Weed and me...

Postby RedVodKA » Mon Jun 25, 2018 11:58 am

Hi, I've been smoking since I was 16. I'm just turning 24 and I want to change myself. I am someone that smokes a hell of a lot of weed. all the time. whenever I have the chance. The only time I am not smoking is when I am working. Now, i am not a stoner that has never worked and leeches of his family like some people I do know... instead, I have always stayed in school, got my grades, I completed college, I started my career in IT with an apprentiship scheme - i got an easy little job as an IT tech within my local middleschool and things were going great. I went to work, did my job - walked home and got high. Every f***ing day. No one ever said a thing about it. It was like I was leading two lives - the responible, respectable, friendly, helpful young IT techie at work but when I got home - I was a no-good pothead, spending all my time in front of the PC or TV. I literally smoked all the time. Every weekend I'd wake up to a wake n bake then usually fall asleep around mid-day then I'd get up again and keep on smoking. I'd do this for the entire weekend until I had to shower, brush my teeth, get myself up and outside to meet the day and to get into work. I'd crawl into work, tidy myself up and by the end of the day I would of got a few things done. Maybe attended some meetings - maybe helped out in lessons - maybe fixed things or had to make phone calls to get things fixed. at 4:00 though, i'd put it all down, go home and get blazed. So blazed i couldn't see the cieling. So blazed I'd mistake my own dog for a toilet brush. I did this for 4 years. Then something happend. I changed job....

Following a change in management, i decided to leave and to find a new career in a new industry, something that's a bit more people-orientated and where I wont be stuck in front of a computer screen for the rest of my life. I didn't plan things very well. I quit my job and walked out the doors 3 weeks later - a free man. From there I had to find work. I searched facebook, papers, notice boards. Eventually I found a cleaing job on facebook which - went well. It was an early shift so I'd be in at 6, out by 8am and I had the day to mysef. I saw it as a good job to help build some responsbilty to get to sleep early and be up early for work. The job went well until, well.... lets just say, some people can be a bit sensitive. and if your gonna give it, you better take it.... but i suppose if you cant, you just go to upper management and kick out the new guy, right? oh and forget that last paycheck you owed me, i didn't need it anyway...

Anyway, 3 months later I entered the catering industry. i joined a little team just 20 minutes from my house. full-time, catering assistant role within an international center for science research into Genetics and DNA. pretty cool, right? From here I am making more money than I ever have before and I work with a team of people that make the days fun. IT's been a great oppitunity for me to re-eneter myself into a social stage and to take myself out of isolation and more importantly, out of the depression that I have been just sitting within for months and even years. Slowly and gradually I am able to see an easier way of life.

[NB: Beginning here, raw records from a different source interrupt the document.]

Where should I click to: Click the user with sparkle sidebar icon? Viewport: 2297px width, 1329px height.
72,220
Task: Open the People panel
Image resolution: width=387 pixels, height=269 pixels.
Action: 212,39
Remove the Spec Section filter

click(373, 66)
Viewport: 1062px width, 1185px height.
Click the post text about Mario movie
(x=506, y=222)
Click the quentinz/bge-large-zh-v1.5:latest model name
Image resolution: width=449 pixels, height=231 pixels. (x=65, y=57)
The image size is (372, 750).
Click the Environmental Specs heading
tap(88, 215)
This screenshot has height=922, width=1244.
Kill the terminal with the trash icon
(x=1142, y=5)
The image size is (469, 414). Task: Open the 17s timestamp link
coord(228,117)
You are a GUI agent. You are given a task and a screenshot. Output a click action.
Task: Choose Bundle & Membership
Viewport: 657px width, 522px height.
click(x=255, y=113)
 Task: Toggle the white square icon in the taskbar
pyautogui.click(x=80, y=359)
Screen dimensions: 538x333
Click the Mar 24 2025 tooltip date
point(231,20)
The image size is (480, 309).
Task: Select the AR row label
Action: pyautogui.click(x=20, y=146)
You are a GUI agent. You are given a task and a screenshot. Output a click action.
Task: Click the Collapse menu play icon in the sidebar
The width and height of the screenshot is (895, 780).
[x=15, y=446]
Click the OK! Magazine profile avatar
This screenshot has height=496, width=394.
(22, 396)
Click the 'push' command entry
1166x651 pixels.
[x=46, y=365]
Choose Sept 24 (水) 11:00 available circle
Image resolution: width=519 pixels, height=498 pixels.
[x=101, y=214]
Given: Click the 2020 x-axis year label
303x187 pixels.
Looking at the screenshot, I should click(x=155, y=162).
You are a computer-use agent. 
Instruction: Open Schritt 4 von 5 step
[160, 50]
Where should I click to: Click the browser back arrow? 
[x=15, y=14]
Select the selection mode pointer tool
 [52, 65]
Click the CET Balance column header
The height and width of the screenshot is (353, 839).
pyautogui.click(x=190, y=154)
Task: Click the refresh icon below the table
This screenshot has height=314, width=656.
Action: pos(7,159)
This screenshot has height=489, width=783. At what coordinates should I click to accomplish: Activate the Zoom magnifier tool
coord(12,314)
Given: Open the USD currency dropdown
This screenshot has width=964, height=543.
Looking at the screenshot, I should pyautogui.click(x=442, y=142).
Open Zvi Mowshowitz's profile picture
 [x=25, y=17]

Now 4 months into this job and I am at today. Since starting this job I have smoked weed the same as I always did - I smoke every day and every weekend and whenever I get the chance. I go to work - go home - get high - go sleep - go work and repeat. I often wonder how different the last 4 months would've been. The money, the focus, the social interactions. However that will bring me no benefits - instead I look at the present and future. What changes would I like to make to move forward? There is one simple change I feel would help me...

Quitting weed.

If not to quit completely, but to quit the heavy, chronic usage that I have fallen into the trap of. I want to save money , i want to ease off my brain and give it time to rest and the same goes for my body. I am very tired all the time. I require more energy so I can properlly achieve certain goals. Simple goals. A simple goal I have to to re-paint my bedroom and to fix a few things in my car - but I need to find a way to better take care of my body first.

So my goal is more to lay off weed, smoke a lot less and try to use my time to do things that matter more to me. One of my downfalls will be boredom. I get insanely bored and weed is the way I distract myself. but then I get depressed because Im high/lazy and still bored. To fight that i'll need exciting things to do. Whether its sex, sports, simple friendships or taking on projects like my room. Eventually, I'm sure I'll find ways of spending time that are will be a bit more interesting. But honestly - until I free up my time, I won't be able to.


Do I Really think I'll cut down? It's hard to say. But what I do know is that if I don't cut down and control my usage - that it will continue to be a problem and I will continue to experience the issues associated with my heavy addiction. So it's a choice I will make.